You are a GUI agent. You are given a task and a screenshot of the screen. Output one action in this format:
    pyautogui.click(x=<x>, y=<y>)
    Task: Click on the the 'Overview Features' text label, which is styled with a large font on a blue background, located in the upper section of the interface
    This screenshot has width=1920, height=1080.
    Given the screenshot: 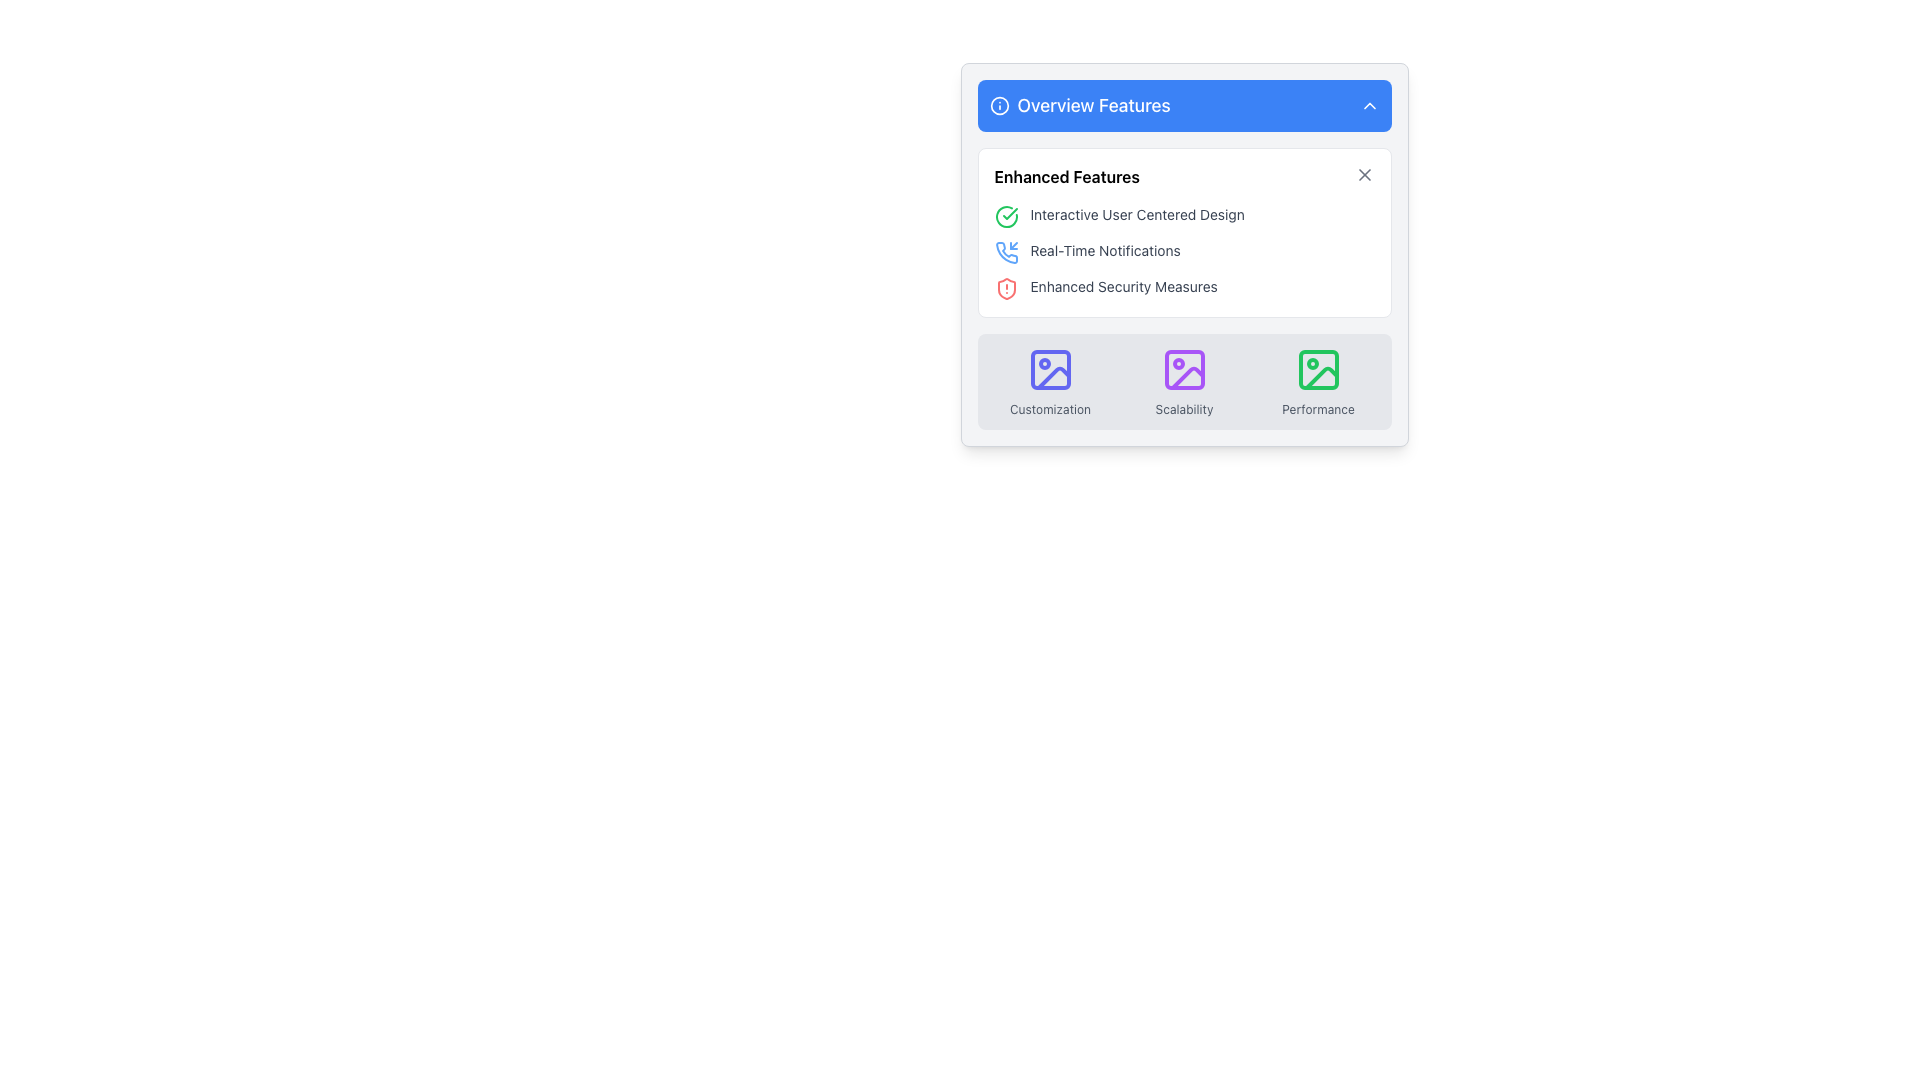 What is the action you would take?
    pyautogui.click(x=1093, y=105)
    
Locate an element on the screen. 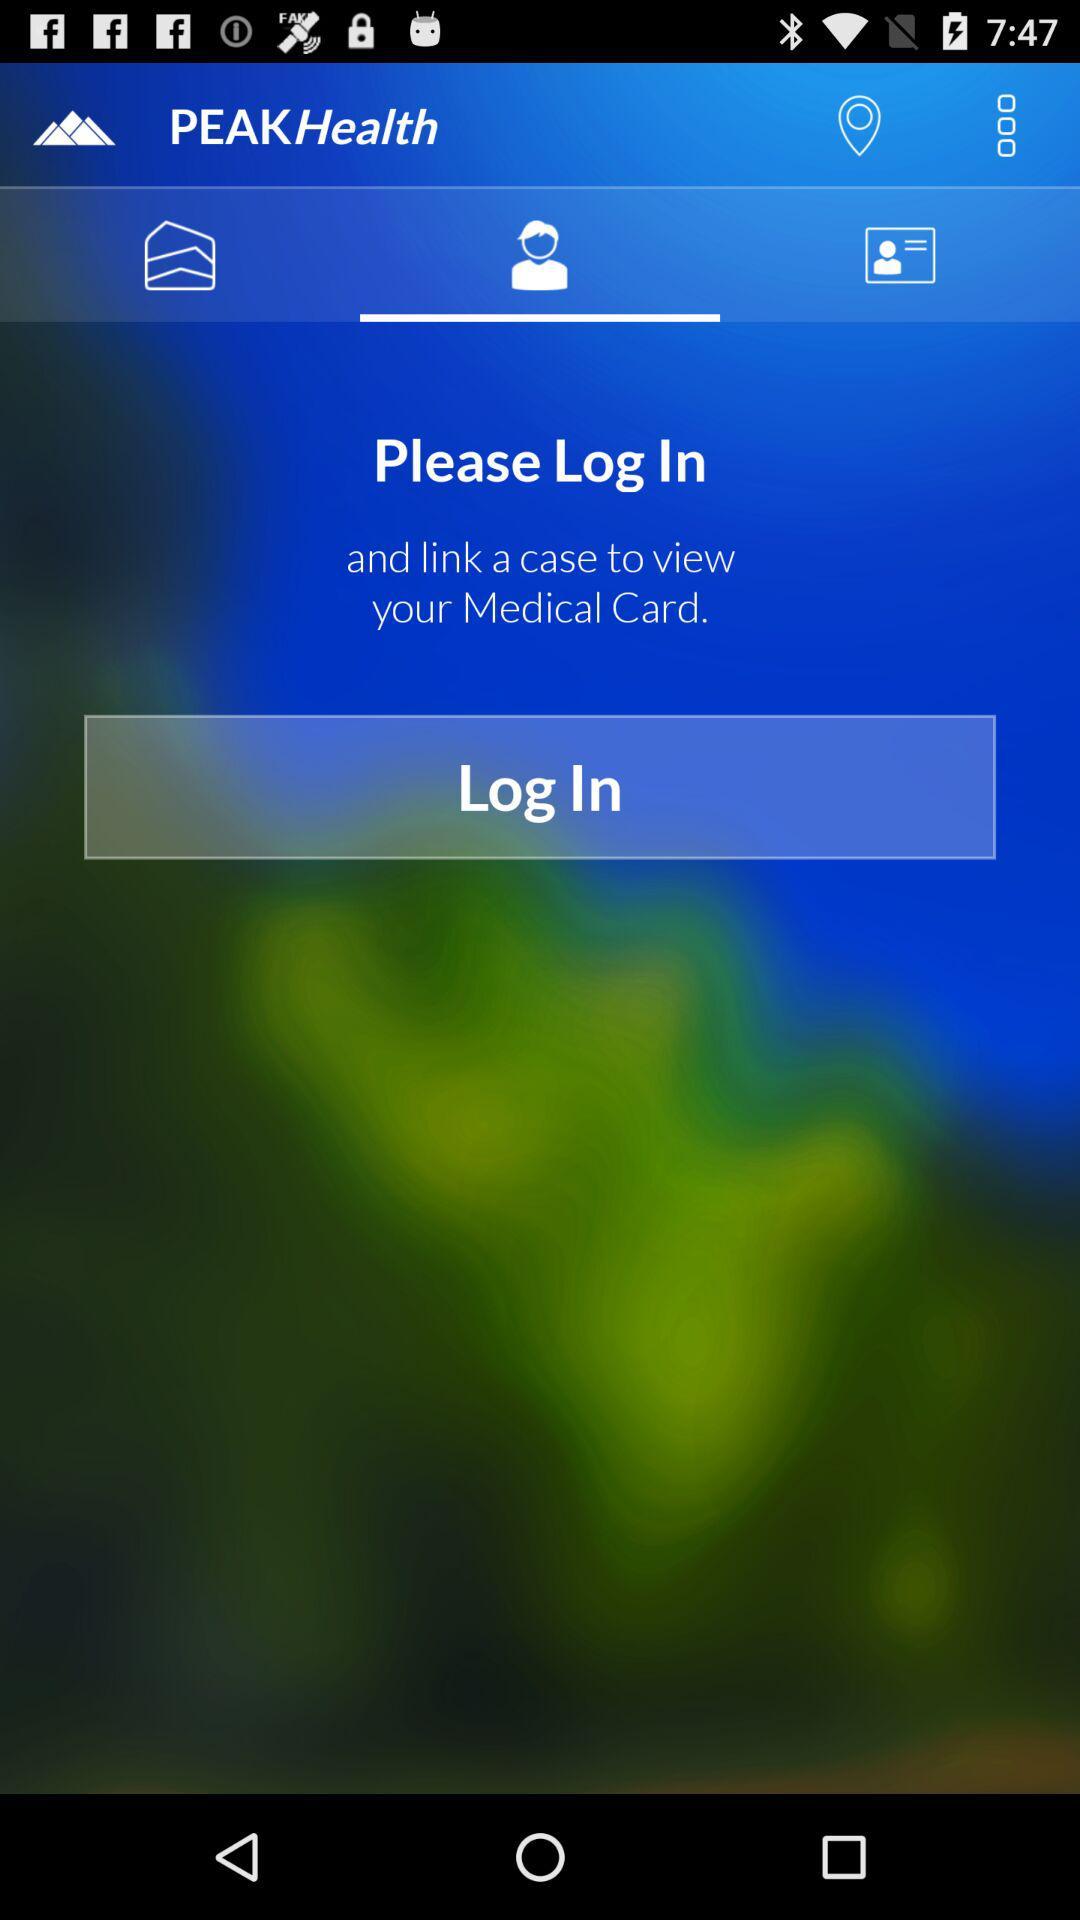 This screenshot has height=1920, width=1080. my account is located at coordinates (540, 254).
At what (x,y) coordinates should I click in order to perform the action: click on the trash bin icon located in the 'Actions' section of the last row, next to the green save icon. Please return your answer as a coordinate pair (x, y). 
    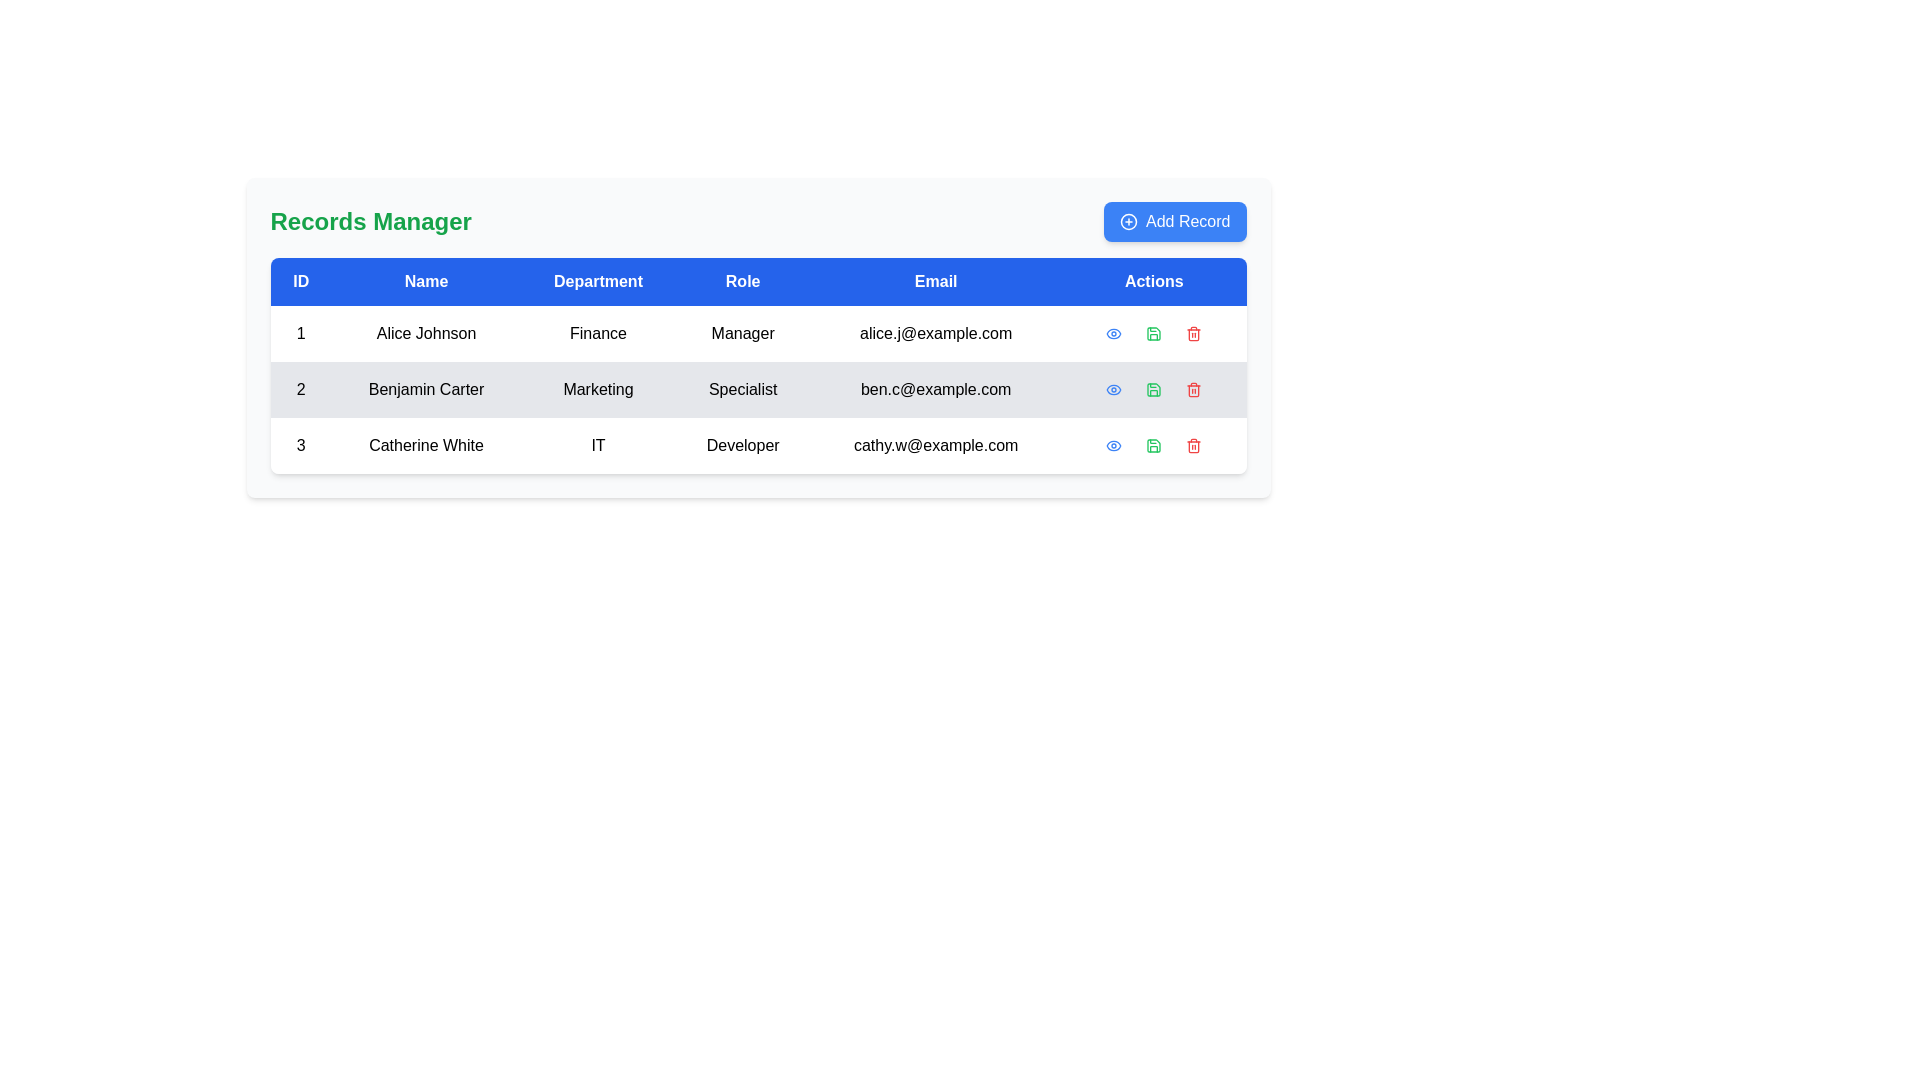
- - - - -
→ **Work to complete**: Present the material from its start through the line containing "Task: Click on" as a Markdown table with the columns Row and Text, one numbered row per line and blank lines omitted.

→ **Answer to this problem**:
| Row | Text |
|---|---|
| 1 | You are a GUI agent. You are given a task and a screenshot of the screen. Output one action in this format: |
| 2 |     pyautogui.click(x=<x>, y=<y>) |
| 3 |     Task: Click on the the 'Overview Features' text label, which is styled with a large font on a blue background, located in the upper section of the interface |